▸ WHAT IS BEING ASKED
Report each line of the entries that contains the word "Expand", copied in full.

Saved entries
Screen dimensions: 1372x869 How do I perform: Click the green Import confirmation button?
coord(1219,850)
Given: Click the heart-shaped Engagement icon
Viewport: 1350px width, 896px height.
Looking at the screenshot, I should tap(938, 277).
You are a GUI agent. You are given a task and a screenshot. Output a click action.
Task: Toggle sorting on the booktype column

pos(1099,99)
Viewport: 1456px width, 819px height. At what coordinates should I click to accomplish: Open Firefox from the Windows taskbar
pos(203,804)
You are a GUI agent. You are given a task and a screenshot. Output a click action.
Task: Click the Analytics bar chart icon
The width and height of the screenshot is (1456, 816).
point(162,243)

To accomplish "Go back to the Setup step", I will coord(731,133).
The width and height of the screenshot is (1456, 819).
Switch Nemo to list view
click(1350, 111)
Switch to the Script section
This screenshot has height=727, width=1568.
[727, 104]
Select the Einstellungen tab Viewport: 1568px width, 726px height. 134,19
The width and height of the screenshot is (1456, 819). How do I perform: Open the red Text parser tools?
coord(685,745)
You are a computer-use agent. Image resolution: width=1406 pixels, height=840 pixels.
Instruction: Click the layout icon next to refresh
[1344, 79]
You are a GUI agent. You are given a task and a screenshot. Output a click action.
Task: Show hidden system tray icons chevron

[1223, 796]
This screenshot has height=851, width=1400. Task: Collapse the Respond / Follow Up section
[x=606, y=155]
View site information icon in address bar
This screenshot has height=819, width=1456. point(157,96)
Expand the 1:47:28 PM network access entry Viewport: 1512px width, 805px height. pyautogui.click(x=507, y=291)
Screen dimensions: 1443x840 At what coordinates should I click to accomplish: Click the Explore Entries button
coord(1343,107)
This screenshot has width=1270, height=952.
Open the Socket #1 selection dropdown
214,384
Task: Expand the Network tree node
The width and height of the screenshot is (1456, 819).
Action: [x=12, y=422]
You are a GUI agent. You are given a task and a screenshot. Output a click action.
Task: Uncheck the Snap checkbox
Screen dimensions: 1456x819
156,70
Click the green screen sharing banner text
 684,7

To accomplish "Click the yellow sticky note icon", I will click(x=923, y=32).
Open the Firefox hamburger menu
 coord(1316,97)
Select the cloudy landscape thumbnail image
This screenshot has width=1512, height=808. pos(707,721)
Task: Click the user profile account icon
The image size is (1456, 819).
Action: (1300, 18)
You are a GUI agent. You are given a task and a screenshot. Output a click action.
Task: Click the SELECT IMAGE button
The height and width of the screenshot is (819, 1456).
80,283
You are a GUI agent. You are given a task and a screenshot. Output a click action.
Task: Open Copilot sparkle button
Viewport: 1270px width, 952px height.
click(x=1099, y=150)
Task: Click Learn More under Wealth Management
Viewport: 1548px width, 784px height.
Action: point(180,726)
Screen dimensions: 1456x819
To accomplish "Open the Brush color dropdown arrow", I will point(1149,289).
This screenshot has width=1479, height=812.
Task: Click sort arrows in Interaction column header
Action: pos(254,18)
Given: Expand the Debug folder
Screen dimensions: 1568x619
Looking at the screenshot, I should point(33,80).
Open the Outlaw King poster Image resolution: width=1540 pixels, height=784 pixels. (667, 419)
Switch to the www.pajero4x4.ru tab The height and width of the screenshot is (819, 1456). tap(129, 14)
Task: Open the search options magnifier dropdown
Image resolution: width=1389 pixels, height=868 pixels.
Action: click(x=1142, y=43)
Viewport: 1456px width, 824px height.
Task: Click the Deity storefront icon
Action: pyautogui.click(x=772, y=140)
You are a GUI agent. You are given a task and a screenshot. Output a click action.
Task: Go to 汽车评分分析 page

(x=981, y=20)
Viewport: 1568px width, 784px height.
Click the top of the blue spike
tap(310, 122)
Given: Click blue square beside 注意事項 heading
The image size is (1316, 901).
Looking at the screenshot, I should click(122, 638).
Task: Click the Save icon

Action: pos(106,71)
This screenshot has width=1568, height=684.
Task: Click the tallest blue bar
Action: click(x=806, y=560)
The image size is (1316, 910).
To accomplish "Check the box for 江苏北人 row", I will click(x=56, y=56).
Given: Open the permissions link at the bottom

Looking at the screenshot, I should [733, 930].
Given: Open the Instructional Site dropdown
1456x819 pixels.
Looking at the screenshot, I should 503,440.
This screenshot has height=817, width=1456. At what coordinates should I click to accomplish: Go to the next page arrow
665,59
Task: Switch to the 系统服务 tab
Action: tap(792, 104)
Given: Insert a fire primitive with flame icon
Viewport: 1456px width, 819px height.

▸ ANSWER FOR THE TASK
Expand the 1:47:28 PM network access entry Viewport: 1512px width, 805px height. pyautogui.click(x=507, y=291)
Task: Expand the Network tree node
Given: Expand the Debug folder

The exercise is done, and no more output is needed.